Don't Repeat Yourself: Enterprise Data is Hard

I usually like what Ted Dziuba has to say but his rant, The Most Important Concept in Systems Design, missed the mark on a few points and ultimately misunderstands the problem on a fundamental level. Go read Ted's article if you haven't already, then we'll jump into some counterarguments and finally why the whole rant is misguided.

Ready?

1. Using Solr to Search a Database
Certainly there are challenges to setting up a functional Solr installation and keeping it updated. Most of us have probably seen Solr Installs From Hell where the index stops updating for no good reason, and this creates a problem because now your users are searching a database that's drifted from your actual production database. The thing to do, Ted says, is:

The Solution: Don't do that. PostgreSQL actually has pretty awesome full-text search capabilities.

Say what now? Postgres does have impressive FTS capabilities in comparison to MySQL, but last I checked tsearch doesn't even support stuff like phrase search (note that Oleg is one of the authors of tsearch).

Let me back up for a second. It very well could be that you need to do searches directly on the production database. eBay immediately comes to mind as a business that might need to do that in order to present up-to-the-second auction listings. If that's the case for you, I hope you've got a team of really experienced search engineers on hand to figure this out. Chances are, though, this isn't the case for you. Think carefully about how search plays into your content strategy -- do you need instantly-fresh results? I doubt it. Do you even need to manage search yourself? Probably not. Think about using a service like Google Site Search. There's no sense in adding complexity when you can just drop a textfield on your site and let a bunch of really smart folks who do search as their day job manage this for you.

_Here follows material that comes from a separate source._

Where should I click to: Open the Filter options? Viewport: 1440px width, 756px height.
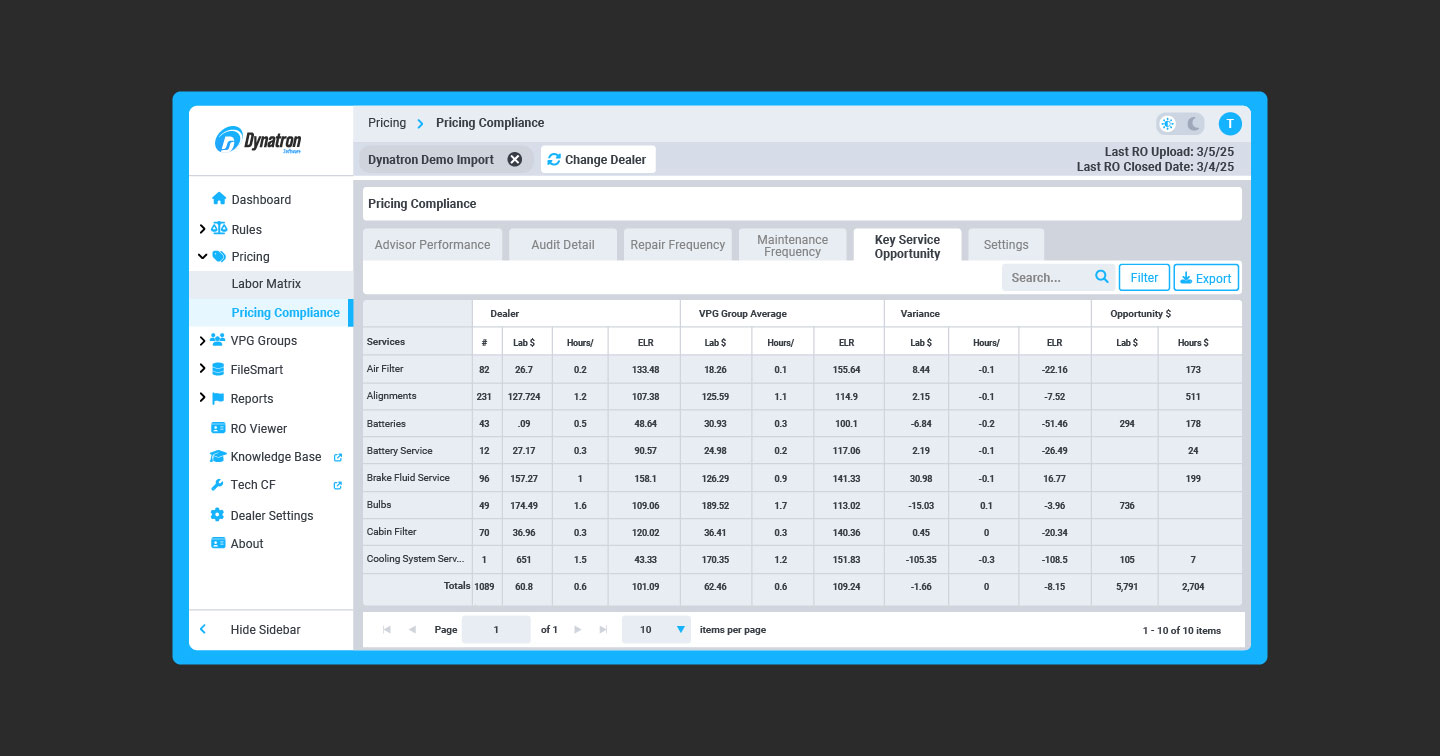1144,277
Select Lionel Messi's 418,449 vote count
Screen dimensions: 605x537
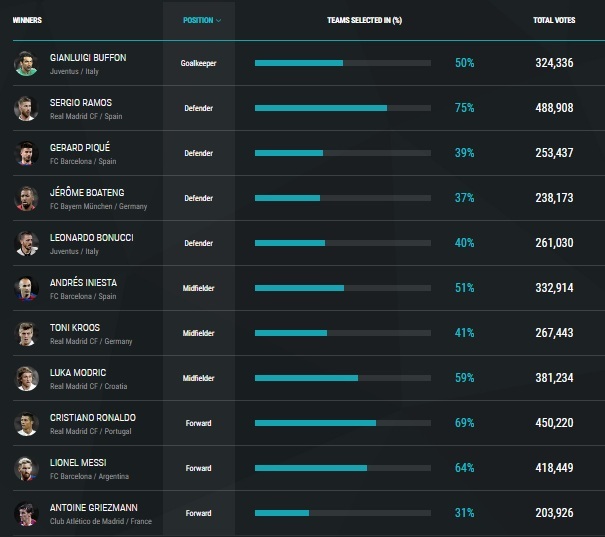[554, 468]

If you're a big enterprise-y place, though, you might need to format search results in a way that Site Search doesn't support (to keep it "on-brand"), or you need to really tweak the index, or you're doing geospatial queries or something. There's nothing wrong with Lucene and Solr, and in fact it handles those use cases quite adroitly. You can keep the Point of Truth drift to a minimum by doing two things: manage your Solr box properly (heartbeat, disk space, connectivity to the app monitoring, etc) and making index updates an automatic part of the content management workflow.

2. Precaching SQL Results in a NoSQL System
Eventually your data will get big enough that it hurts MySQL, sure. Ted's example is a little contrived:

You've got all your data in MySQL with a great object-relational model, but querying it from your web app involves a 3 or 4 way JOIN, which causes MySQL to choke, as it hasn't yet learn how to open its throat all the way. So, to fix it, you precompute some data structures and store them in something like Memcached or Redis.

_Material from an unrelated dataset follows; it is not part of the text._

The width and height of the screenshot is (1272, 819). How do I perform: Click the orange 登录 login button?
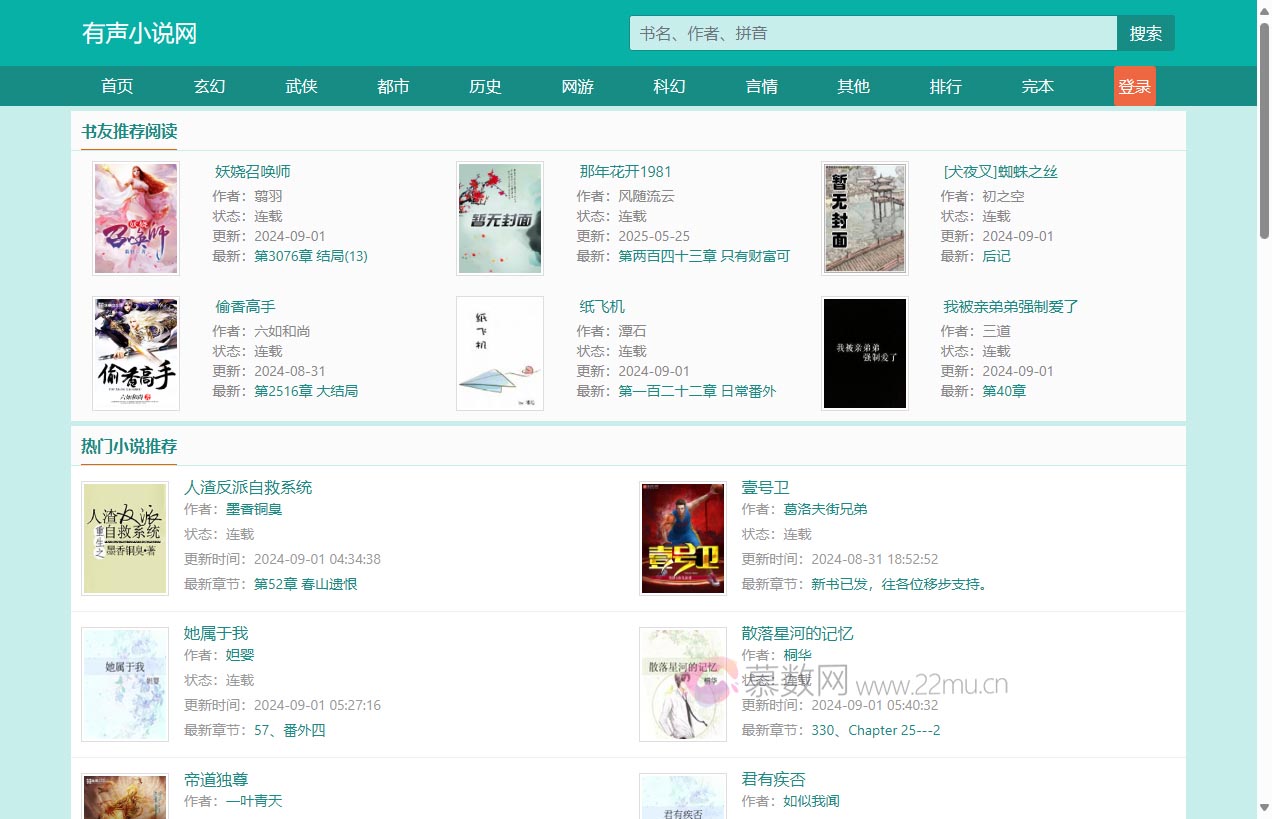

No, to fix it I set up some proper indexes, do capacity planning, and cache at the edge as much as I can. I might set up Memcached with several bins, knowing that I'd get fast (but stale) results and flush them appropriately.

3. Frankendatabases
This is my favorite one, because I'm fighting this battling at work. I imagine most enterprise-level businesses are. While I'd love to use Ted's solution to the Frankendatabase problem, it doesn't really play out this way in practice:

[Y]ou have information from multiple databases that you want to query in one database [...] Do your best to canonically consolidate the databases. Sometimes this isn't practical in legacy systems, so avoid the aggregation DB if you can - query both A and B directly. If you can't that, then hide your shame somewhere out of the way.

Query both A and B directly... sounds great, except A is an MSSQL server and B is an AS/400. Then roll in some compliance issues: C is PCI-compliant, D is an LDAP server, and A, B, and D are HIPAA-compliant. Let's connect and give write access (!) to our webapp, what could go wrong? If you're in the financial services, healthcare, or insurance industry, the combined force of your heads nodding in agreement is turning the Earth off its axis, so stop it.

What now?
I sympathize with Ted's rant because it hits close to home, but what he's solving with application architecture has to be solved with data architecture. The webapp (and mobile app and desktop app) do need to point to a Single Point of Truth which can be provided by an MDM, enterprise service bus, or data warehouse. Once that's available, the SPOT problem is either gone (because your DW rocks) or is pushed off somewhere else (because your DW sucks). A real complicating matter is that in enterprise business -- especially those with retail arms -- the webapp isn't the only consumer or producer of data. It's easy to get myopic and forget that a whole mess of other people are interacting with this data, and they might not even know the webapp exists.

The lesson? Enterprise data is hard.